Linear equations using addition

[uperkurk]

I'm probably making a silly mistake or Wolfram Alpha is lying to me.

Question: Find the value of c and d.

3d=13-2c

\frac{3c+d}{2}=8

Rearranged, simplified and multiply each equation by 2:

6d+4c=26
d+3c=16

Now find the common multiple which in my case I will use 12:

18d+12c=78
-4d-12c=-64

Then add them and find what d is worth:

14d=14

d=1

Now when I plug this back into the equation, I will use the first one:

3(1)+2c=13
3+2(c)=13
c=5

d=1, c=5

What am I doing wrong? Sorry if this is the long winded way to do it.

 

[jbunniii]

Your answer is correct, as you can verify by plugging $d = 1$ and $c = 5$ into the two given equations.

 

[uperkurk]

Your answer is correct, as you can verify by plugging $d = 1$ and $c = 5$ into the two given equations.

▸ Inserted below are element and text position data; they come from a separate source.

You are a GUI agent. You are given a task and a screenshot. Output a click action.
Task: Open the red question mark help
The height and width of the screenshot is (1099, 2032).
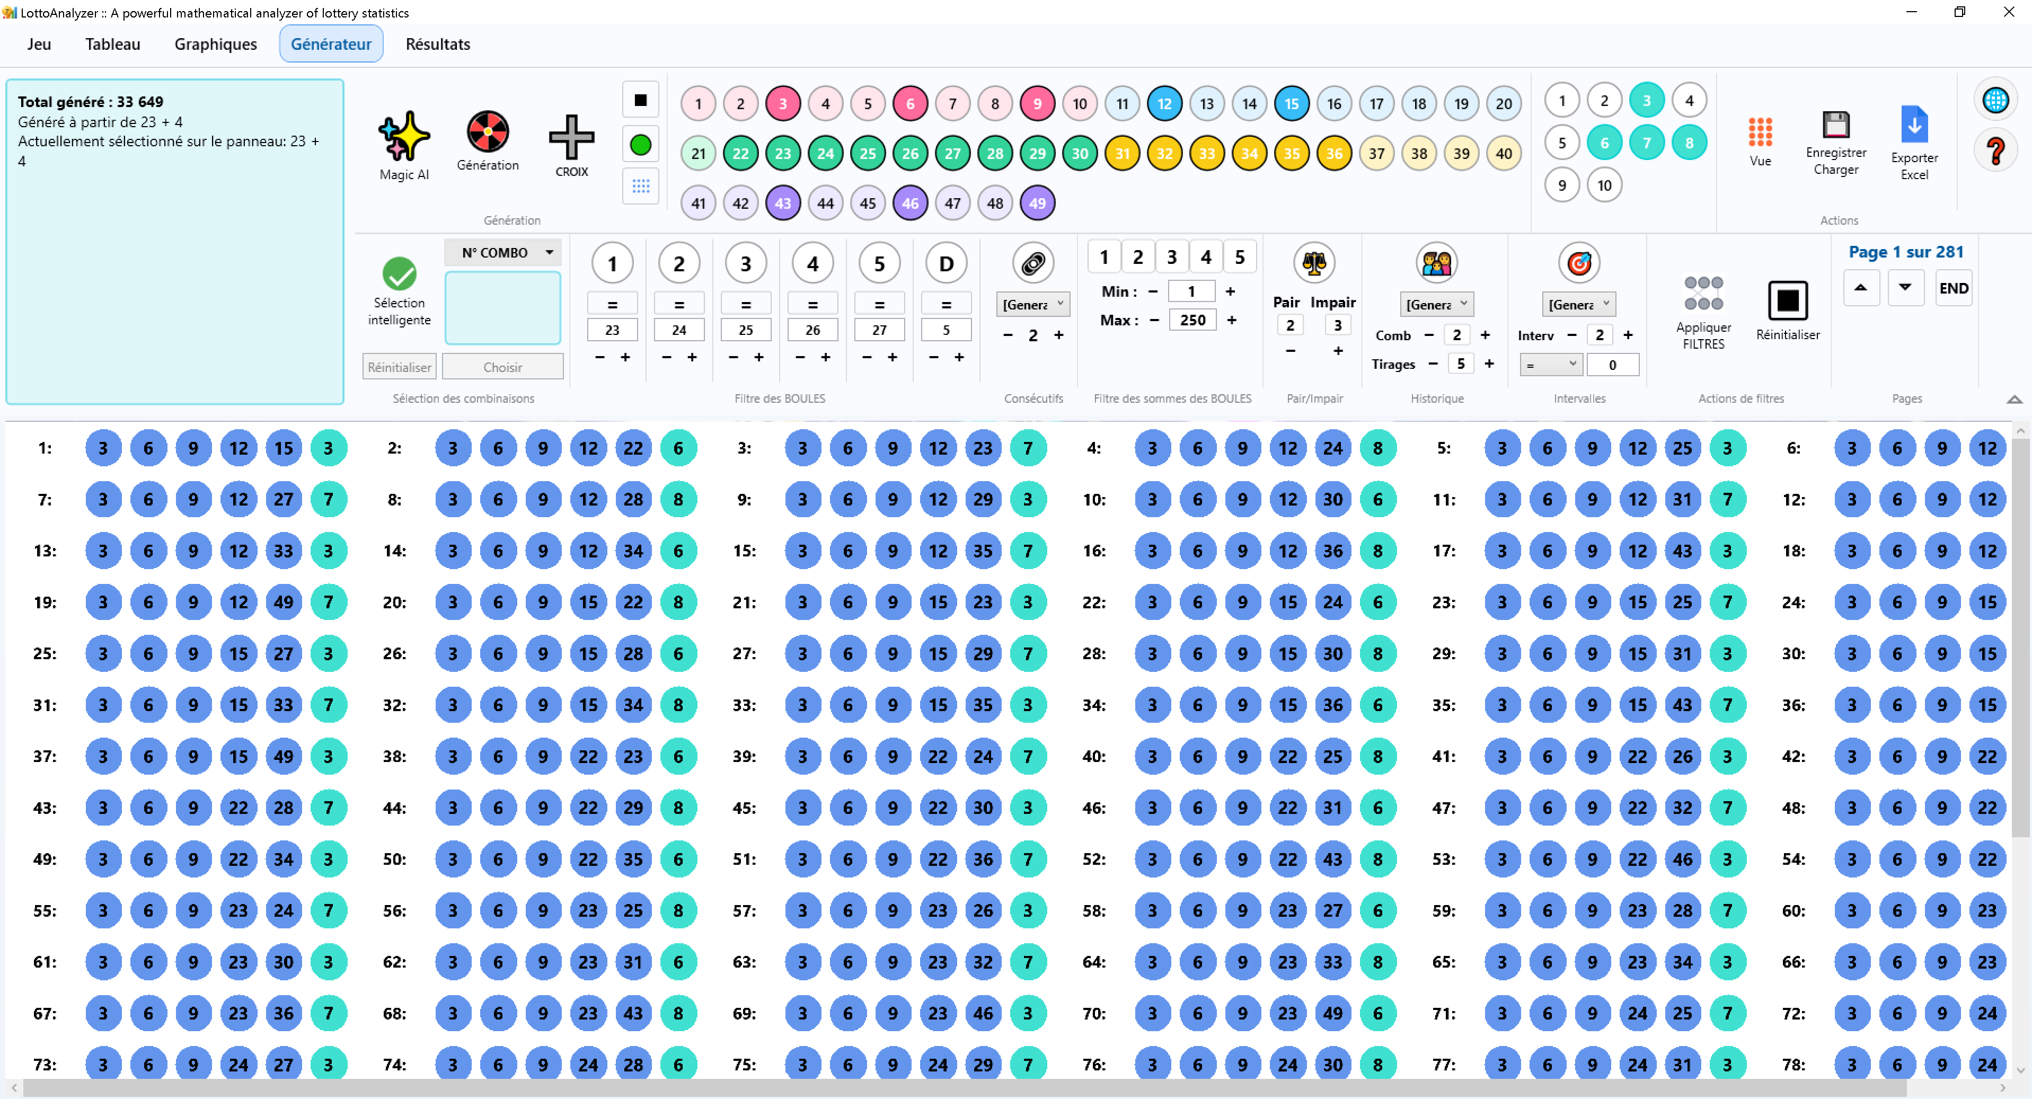point(1995,150)

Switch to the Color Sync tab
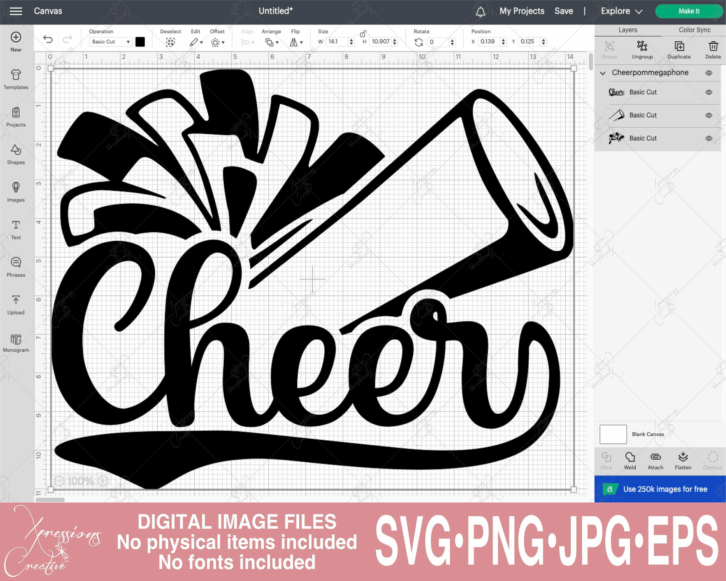click(694, 30)
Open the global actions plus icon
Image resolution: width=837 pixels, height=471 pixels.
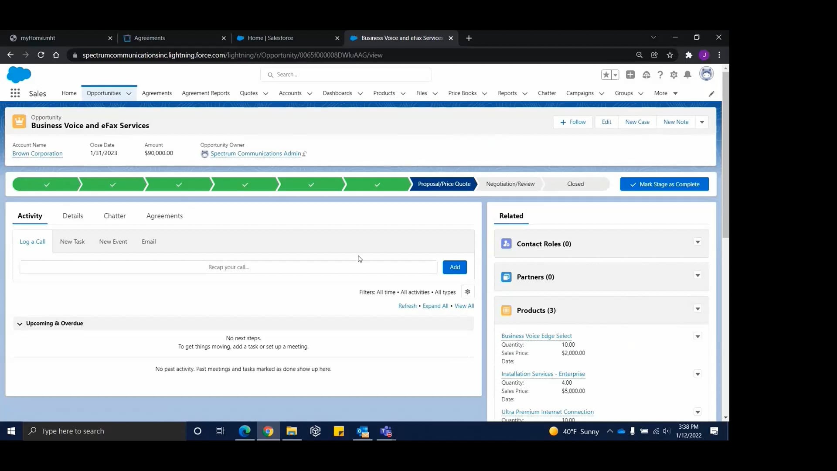tap(630, 75)
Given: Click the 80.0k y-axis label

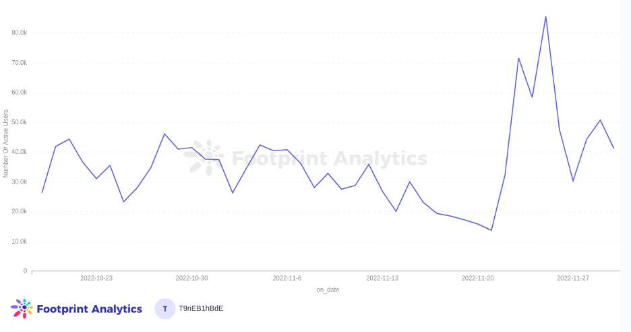Looking at the screenshot, I should [19, 32].
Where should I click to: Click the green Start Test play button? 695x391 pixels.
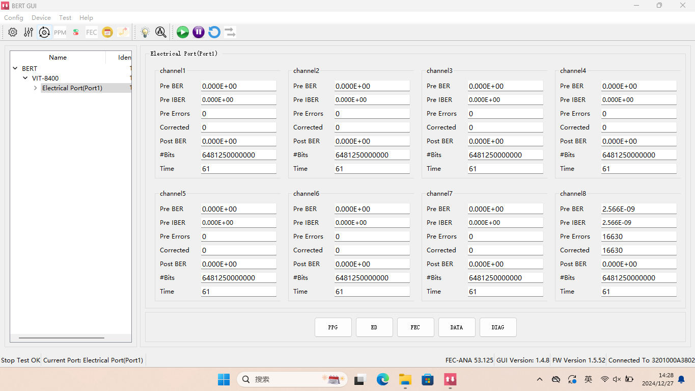(183, 32)
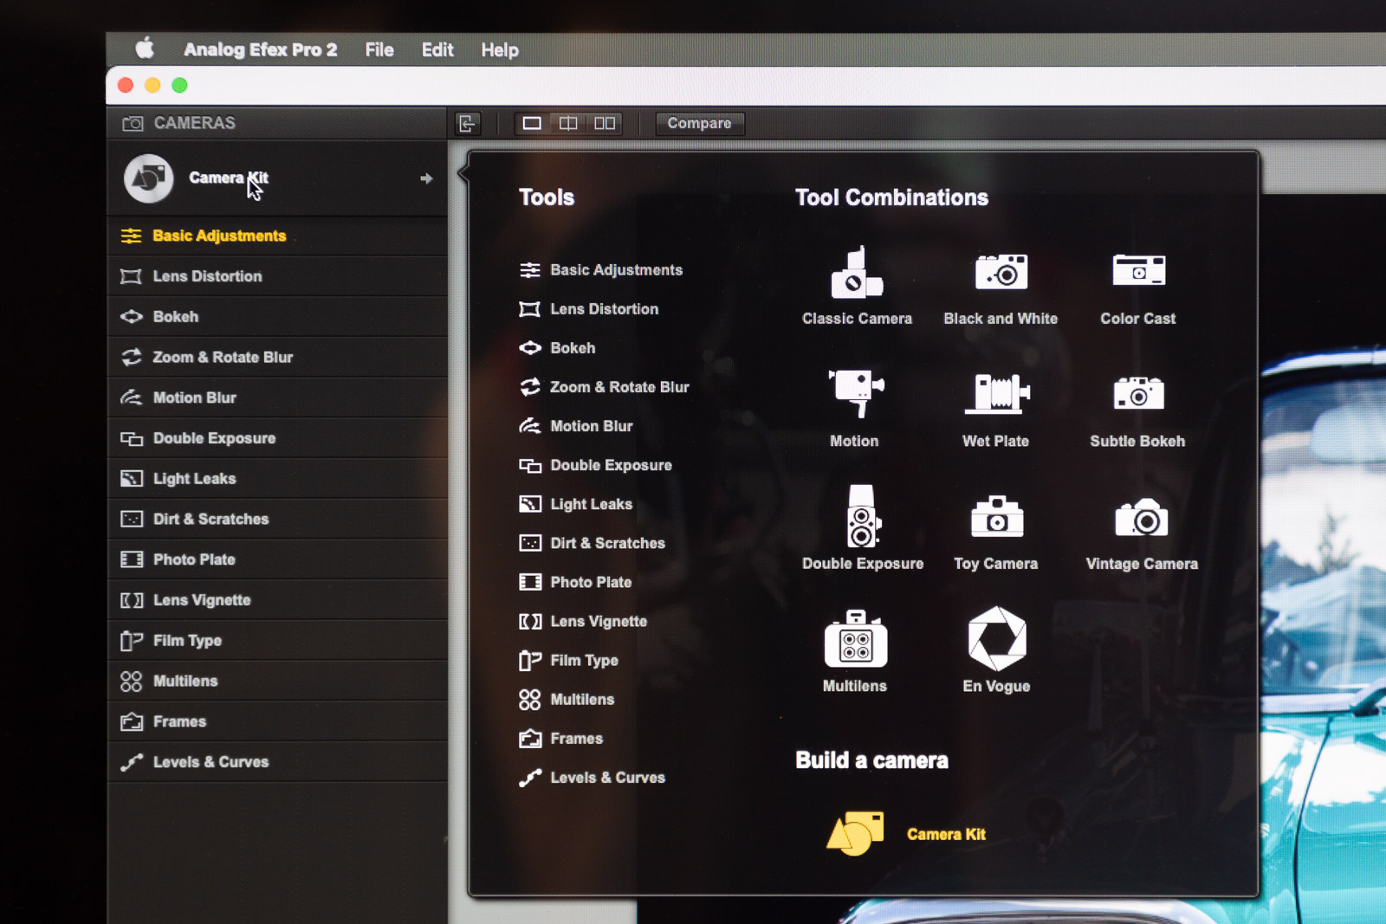
Task: Open the Help menu
Action: pyautogui.click(x=499, y=50)
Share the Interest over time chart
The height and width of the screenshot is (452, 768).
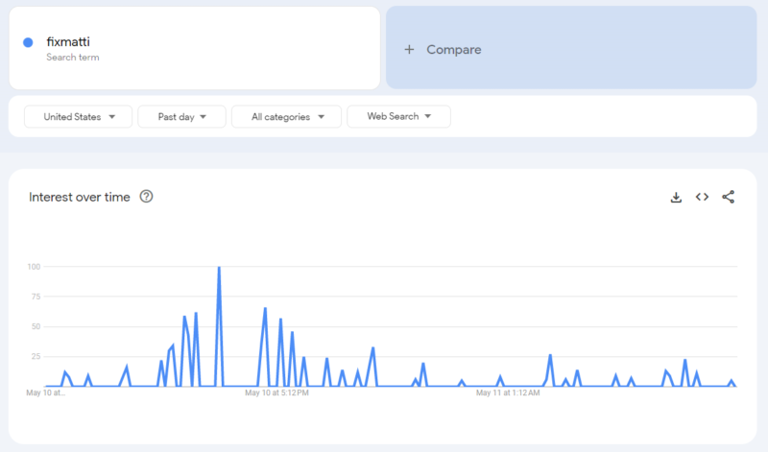point(728,197)
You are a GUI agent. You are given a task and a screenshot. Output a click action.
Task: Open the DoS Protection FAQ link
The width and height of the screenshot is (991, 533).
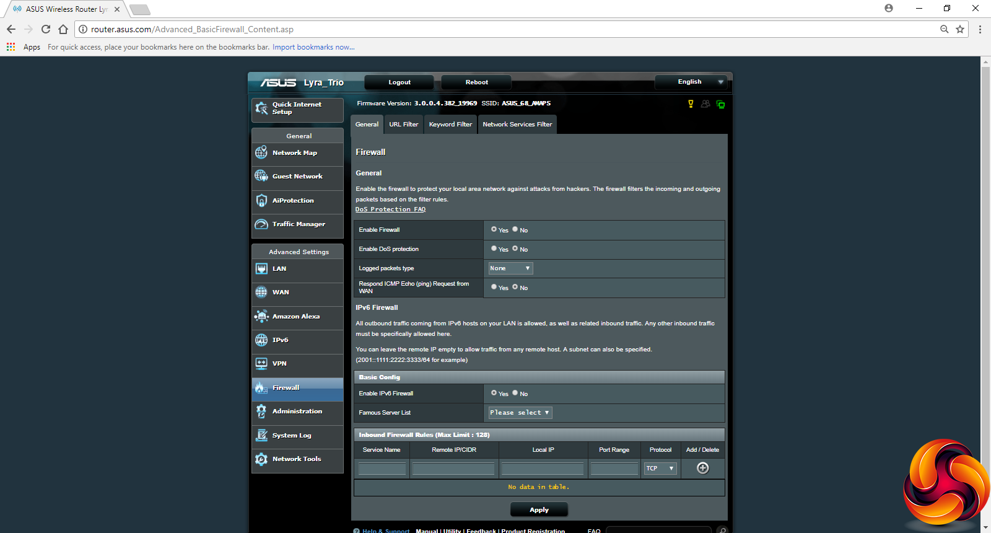(390, 209)
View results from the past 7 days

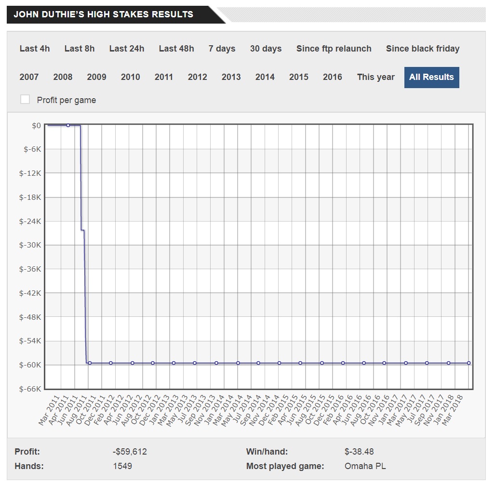(x=222, y=49)
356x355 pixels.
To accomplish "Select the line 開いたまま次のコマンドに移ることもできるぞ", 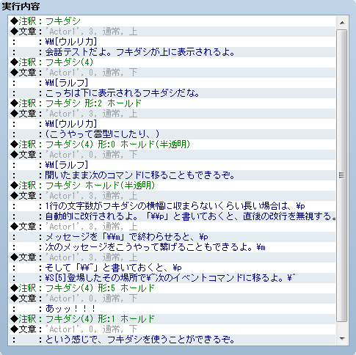I will click(172, 175).
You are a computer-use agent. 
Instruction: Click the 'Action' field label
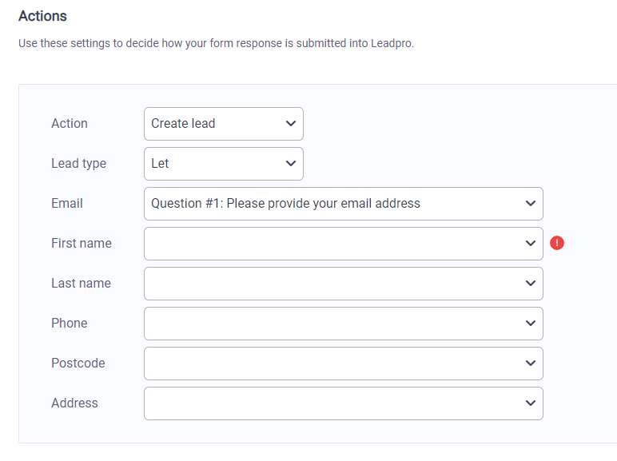point(70,124)
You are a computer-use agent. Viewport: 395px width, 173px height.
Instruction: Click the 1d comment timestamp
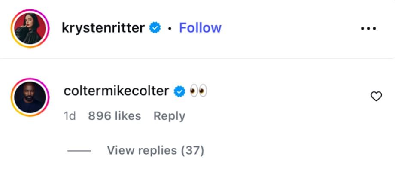70,116
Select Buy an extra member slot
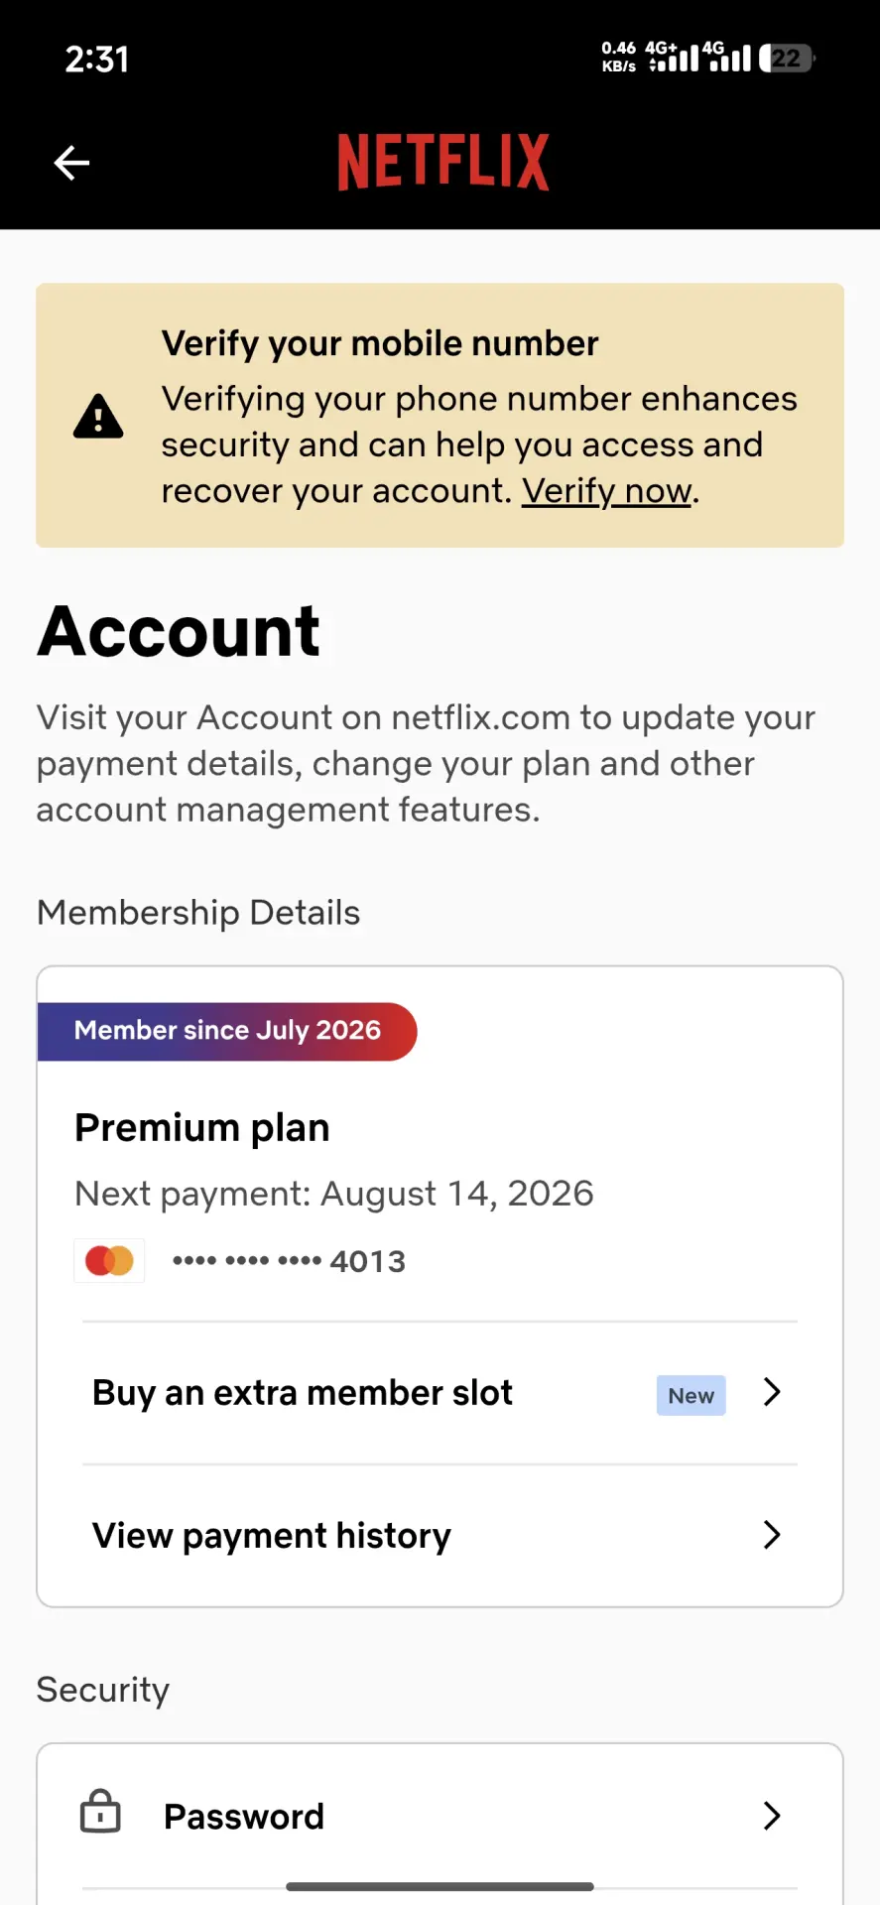This screenshot has width=880, height=1905. point(440,1393)
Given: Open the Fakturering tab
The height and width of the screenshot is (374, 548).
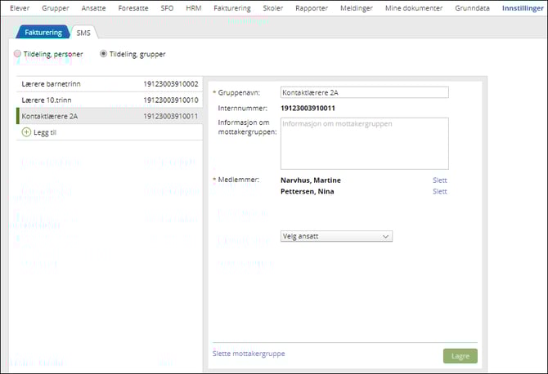Looking at the screenshot, I should 42,33.
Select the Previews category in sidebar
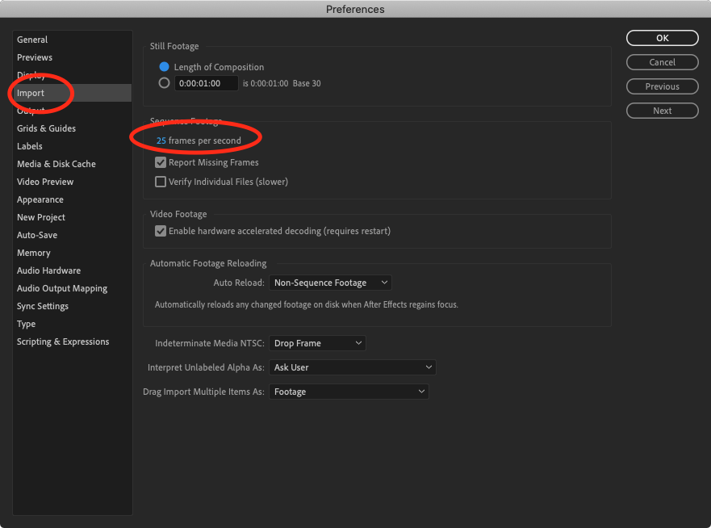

So Wolfram is lying to me it seems?

Wolfram says the answer is c=\frac{35}{16}, d=\frac{23}{8}

 

[jbunniii]

So Wolfram is lying to me it seems?

Wolfram says the answer is c=\frac{35}{16}, d=\frac{23}{8}

It seems more likely that you didn't enter the problem correctly into Wolfram Alpha.

 

[AlephZero]

I think you told Wolfram the second equation was
$$3c + \frac d 2 = 8$$

 

[uperkurk]

I think you told Wolfram the second equation was
$$3c + \frac d 2 = 8$$

Yes, looking back that is what is shows under "Input Result" How would I input the correct format?

 

[Mark44]

Yes, looking back that is what is shows under "Input Result" How would I input the correct format?

If you meant this:
$$ \frac{3c + d}{2}$$

you should have written it as (3c + d)/2.

Also, there was some wasted effort when you multiplied the first equation by 2. You didn't need to do that.

 

[micromass]

Yes, looking back that is what is shows under "Input Result" How would I input the correct format?

Use correct brackets.